A note on what not to do

Do not commit to a single model "because it is best." The honest answer is that no single model is best at everything fiction writing requires. The hype cycles will continue to declare a new champion every six months. The actual practice does not change much. Use the right tool for the job and keep your workflow flexible enough to swap providers when the prices and capabilities shift.

Also: do not pick a model based on benchmark scores from non-fiction contexts. The benchmarks that get marketed (math, code, reasoning) tell you almost nothing about fiction prose quality. The only test that matters is running your own scene plans through the candidate models and reading the output. Five scenes is enough to feel the difference.

Where Pendraic comes in

Pendraic's multi-backend architecture lets a single project use Claude, GPT-5, and Gemini concurrently, with each call routed by step. The drafting layer can hit Claude for voice. The polish layer can hit GPT for cost. The audit layer can hit Gemini for context length. The writer connects their own provider keys and pays providers directly. No double-billing layer, no rerouting through a gateway, no hidden mark-up.

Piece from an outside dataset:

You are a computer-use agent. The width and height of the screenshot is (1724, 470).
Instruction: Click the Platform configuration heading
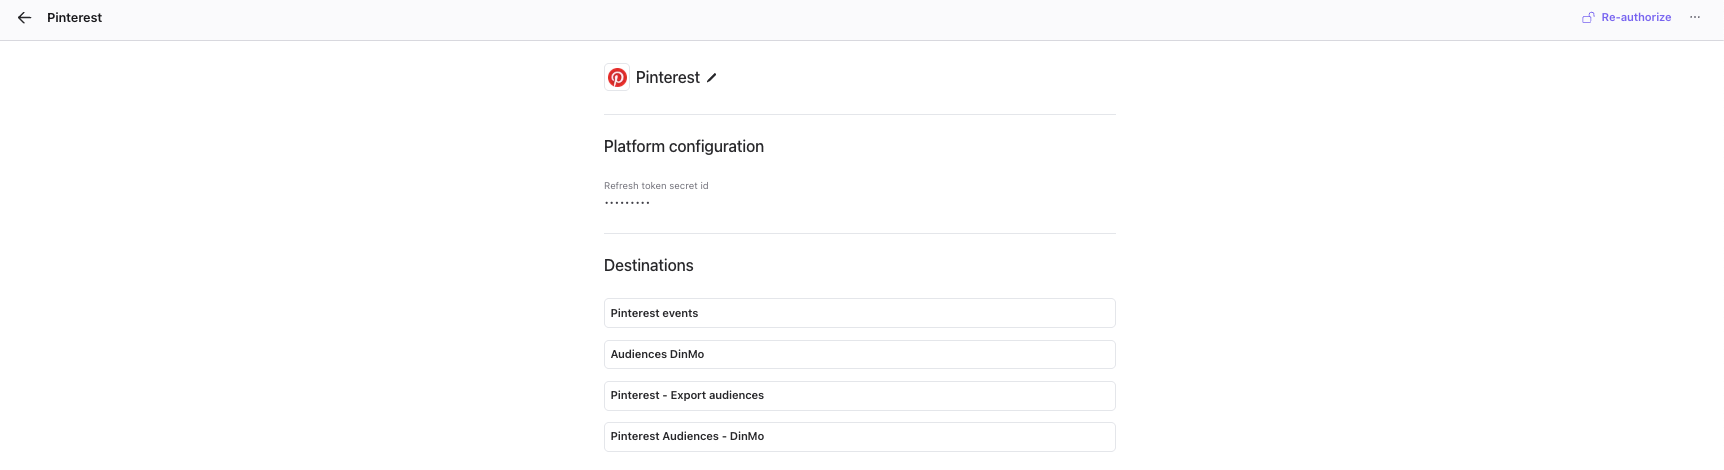point(683,147)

If you want to run the portfolio approach on your own manuscript without wiring three APIs by hand, sign in and connect the keys you already have. The platform handles the routing. You see every call on your own provider dashboard.

The best model for fiction writing is the one that is correct for the step you are on. That answer requires the architecture to support it. Pick that architecture first, then pick the models.